Нюргуна только рассмеялась.
— Сватают? Хорошо бы. Уехала бы отсюда. Да нет, меня скорее с сырой землей повенчают.
— Так о чем ты? Убей, не пойму. То ли я такая тупоголовая, то ли ты слишком ученой стала?…
— Мне теперь одна дорога: твоя, Аныс. Никакая я не племянница, не наследница. Как только выпустят отсюда, если буду жива — в коровник. Так Каменная Женщина сказала. Ну и что ж!
— Ничего, Кыыс-Хотун, не горюй. Будем снова вместе. Беда небольшая! Давай-ка лучше сыграем.
Она достала из кармана хомус[17], с которым никогда не расставалась.
— А мой тетя отобрала, — вздохнула Нюргуна.
Жалко… Твой хомус лучше… и звучит приятнее, и узорчик на нем. Ну ничего. Послушай. Я тебе спою. Хорошая песня.
Губы Аныс улыбаются, она старается петь повеселее, но песня больше похожа на плач ребенка, заблудившегося в лесу. Такой плач, когда уже устают плакать:
Придет, придет лето красное,
А ты жди, жди, жди.
Придет с венком алых цветов,
Принесет гостинцев лесных -
Туесок земляники спелой.
А ты жди, жди, жди, —
Спи, отдыхай, не горюй…
— А ну, марш отсюда! — загремел властный голос госпожи.

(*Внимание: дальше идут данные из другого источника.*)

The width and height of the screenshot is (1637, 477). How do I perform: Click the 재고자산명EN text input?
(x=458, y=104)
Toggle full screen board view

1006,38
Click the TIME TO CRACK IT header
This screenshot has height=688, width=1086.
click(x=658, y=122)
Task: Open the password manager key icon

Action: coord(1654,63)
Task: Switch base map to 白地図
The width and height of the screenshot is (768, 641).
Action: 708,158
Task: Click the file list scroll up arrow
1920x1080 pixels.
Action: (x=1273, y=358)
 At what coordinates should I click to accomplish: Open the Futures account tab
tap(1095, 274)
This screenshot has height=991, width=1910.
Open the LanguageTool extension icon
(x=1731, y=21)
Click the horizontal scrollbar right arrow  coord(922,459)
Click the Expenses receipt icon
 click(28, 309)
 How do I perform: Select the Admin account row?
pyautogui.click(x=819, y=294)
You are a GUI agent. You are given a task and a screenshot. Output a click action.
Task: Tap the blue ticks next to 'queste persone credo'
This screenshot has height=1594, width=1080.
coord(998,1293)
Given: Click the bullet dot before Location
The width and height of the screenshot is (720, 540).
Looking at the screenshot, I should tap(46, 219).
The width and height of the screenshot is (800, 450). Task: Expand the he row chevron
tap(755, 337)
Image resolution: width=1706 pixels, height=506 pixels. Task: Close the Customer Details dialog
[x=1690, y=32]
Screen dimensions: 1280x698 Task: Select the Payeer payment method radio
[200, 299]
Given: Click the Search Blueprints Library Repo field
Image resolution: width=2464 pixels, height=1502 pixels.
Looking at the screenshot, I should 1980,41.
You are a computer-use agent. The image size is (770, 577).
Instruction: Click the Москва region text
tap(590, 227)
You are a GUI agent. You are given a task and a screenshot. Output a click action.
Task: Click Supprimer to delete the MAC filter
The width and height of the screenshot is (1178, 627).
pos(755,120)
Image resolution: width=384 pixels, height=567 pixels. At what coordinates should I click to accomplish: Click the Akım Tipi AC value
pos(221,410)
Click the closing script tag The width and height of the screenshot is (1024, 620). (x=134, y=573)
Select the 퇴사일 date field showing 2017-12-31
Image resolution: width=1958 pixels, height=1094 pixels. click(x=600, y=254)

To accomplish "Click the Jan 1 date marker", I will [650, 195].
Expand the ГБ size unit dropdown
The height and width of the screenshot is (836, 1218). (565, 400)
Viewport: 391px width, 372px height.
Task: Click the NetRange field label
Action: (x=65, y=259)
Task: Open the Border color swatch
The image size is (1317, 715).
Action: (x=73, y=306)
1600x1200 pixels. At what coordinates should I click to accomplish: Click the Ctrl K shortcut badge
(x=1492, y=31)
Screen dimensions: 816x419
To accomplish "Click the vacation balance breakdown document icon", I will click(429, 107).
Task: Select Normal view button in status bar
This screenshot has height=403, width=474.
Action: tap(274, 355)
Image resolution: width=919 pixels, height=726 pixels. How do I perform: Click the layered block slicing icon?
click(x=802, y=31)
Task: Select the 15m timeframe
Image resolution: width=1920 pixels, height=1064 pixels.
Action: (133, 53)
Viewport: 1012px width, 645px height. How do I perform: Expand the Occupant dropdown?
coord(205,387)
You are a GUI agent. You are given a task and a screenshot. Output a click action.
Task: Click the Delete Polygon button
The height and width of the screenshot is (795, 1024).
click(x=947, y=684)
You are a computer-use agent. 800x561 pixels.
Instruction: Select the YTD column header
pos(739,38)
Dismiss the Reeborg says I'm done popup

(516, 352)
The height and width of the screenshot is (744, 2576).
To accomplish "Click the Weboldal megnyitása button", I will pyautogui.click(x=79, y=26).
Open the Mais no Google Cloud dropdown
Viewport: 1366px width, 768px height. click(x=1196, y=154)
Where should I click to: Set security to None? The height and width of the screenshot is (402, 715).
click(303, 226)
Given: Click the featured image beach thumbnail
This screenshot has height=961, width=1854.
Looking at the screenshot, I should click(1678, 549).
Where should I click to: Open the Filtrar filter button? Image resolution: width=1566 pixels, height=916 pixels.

Бедная Аныс всплеснула руками. Хомус выскользнул из пальцев и с глухим бренчанием упал на пол. Аныс нагнулась, подхватила его и в то же мгновение, ощутив мощный пинок, вылетела из чулана.
— Я узнаю, как эта дверь оказалась незакрытой, — бушевала Хоборос. — Это старая карга Боккоя! Ладно, недосчитается ребер!
— Тетя, — тихо сказала Нюргуна, — чем я перед тобой провинилась, что ты запираешь меня на замок, да еще никого ко мне не пускаешь? Чем? — она всхлипнула.
— Ты еще спрашиваешь? Притворщица! — полыхнула взглядом госпожа.
Все эти дни, когда Нюргуна томилась под замком, ее жестокая тетя невыносимо страдала. Днем и ночью переворашивала свою жизнь и не находила в ней ни мгновения радости. Все было черно и тоскливо. Никто никогда ее не любил, да и она, пожалуй, тоже. Разве что племянницу и мужа. И вот оба они нанесли ей одновременно самый страшный удар, какой только можно себе представить. В тот вечер, когда Нюргуна задержалась в школе дольше обычного, а муж пошел ее искать, они вернулись порознь, но было на их лицах написано нечто столь похожее, что Хоборос почуяла беду. Утром следующего дня Василий, сунув под нос неграмотной жене какое-то письмо, объявил, что должен срочно ехать в город. А через несколько часов после его отъезда Хоборос столкнулась с попадьей, и та, ехидно сощурив левый глаз, провозгласила:
— Шустра, шустра у тебя племянница, Февронья Павловна!
— Что ты имеешь в виду? — равнодушно спросила Хоборос.
— Да говорят, мужа у тебя отбивает… Хоборос чуть не свалилась с дрожек.
— Что ты плетешь, матушка? Или спятила? — не своим голосом крикнула она.
— Смотри, как бы самой… не это самое. — Попадья понизила голос, хотя вокруг за версту не было ни души. — Своими глазами видела, как они в святой церкви обнимались. Он-то ключ взял, чтоб, говорит, за книжкой зайти. Пошел — и нет с ключом. Забеспокоилась — больно странен учитель был, когда зашел. Побежала…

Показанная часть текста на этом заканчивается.